Do this ::
Extract from the material below every line from the one containing "The height and width of the screenshot is (598, 1246)." up to and including the one containing "coord(78,209)", reproducing each line verbatim.

Data rows ::
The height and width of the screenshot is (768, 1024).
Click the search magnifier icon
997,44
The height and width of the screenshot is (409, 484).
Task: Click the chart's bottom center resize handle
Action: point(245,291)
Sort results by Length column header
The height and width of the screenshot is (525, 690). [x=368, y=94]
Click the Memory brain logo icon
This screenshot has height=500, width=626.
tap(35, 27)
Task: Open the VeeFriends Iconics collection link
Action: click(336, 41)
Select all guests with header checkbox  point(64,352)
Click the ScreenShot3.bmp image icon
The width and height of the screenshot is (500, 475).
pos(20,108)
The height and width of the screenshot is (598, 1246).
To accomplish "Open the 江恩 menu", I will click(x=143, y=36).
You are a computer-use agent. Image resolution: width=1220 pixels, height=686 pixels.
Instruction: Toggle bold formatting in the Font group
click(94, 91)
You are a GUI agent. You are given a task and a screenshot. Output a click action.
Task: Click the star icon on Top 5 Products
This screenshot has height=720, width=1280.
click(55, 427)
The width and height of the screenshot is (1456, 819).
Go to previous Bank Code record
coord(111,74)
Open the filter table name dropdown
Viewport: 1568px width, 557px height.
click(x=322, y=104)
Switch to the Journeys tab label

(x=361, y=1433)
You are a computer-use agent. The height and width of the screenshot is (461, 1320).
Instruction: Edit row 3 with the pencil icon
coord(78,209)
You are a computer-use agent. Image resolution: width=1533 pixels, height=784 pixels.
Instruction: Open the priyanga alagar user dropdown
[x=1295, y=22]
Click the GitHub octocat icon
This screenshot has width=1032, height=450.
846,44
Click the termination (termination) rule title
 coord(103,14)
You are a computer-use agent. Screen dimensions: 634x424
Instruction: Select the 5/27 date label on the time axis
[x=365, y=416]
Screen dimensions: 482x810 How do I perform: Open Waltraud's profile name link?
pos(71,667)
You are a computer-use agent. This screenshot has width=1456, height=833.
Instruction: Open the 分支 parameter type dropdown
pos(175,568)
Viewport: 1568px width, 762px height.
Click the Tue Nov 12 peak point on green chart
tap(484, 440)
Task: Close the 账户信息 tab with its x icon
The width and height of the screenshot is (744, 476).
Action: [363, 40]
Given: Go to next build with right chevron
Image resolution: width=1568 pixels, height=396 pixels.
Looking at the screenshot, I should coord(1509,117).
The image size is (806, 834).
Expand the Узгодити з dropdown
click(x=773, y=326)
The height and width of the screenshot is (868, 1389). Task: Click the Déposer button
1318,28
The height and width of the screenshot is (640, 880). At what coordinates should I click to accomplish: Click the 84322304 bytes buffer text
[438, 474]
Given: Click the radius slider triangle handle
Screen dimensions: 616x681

The completed task ::
The height and width of the screenshot is (598, 1246).
To accomplish "Open the 江恩 menu", I will click(x=143, y=36).
You are a computer-use agent. Image resolution: width=1220 pixels, height=686 pixels.
Instruction: Toggle bold formatting in the Font group
click(94, 91)
You are a GUI agent. You are given a task and a screenshot. Output a click action.
Task: Click the star icon on Top 5 Products
This screenshot has height=720, width=1280.
click(55, 427)
The width and height of the screenshot is (1456, 819).
Go to previous Bank Code record
coord(111,74)
Open the filter table name dropdown
Viewport: 1568px width, 557px height.
click(x=322, y=104)
Switch to the Journeys tab label

(x=361, y=1433)
You are a computer-use agent. The height and width of the screenshot is (461, 1320).
Instruction: Edit row 3 with the pencil icon
coord(78,209)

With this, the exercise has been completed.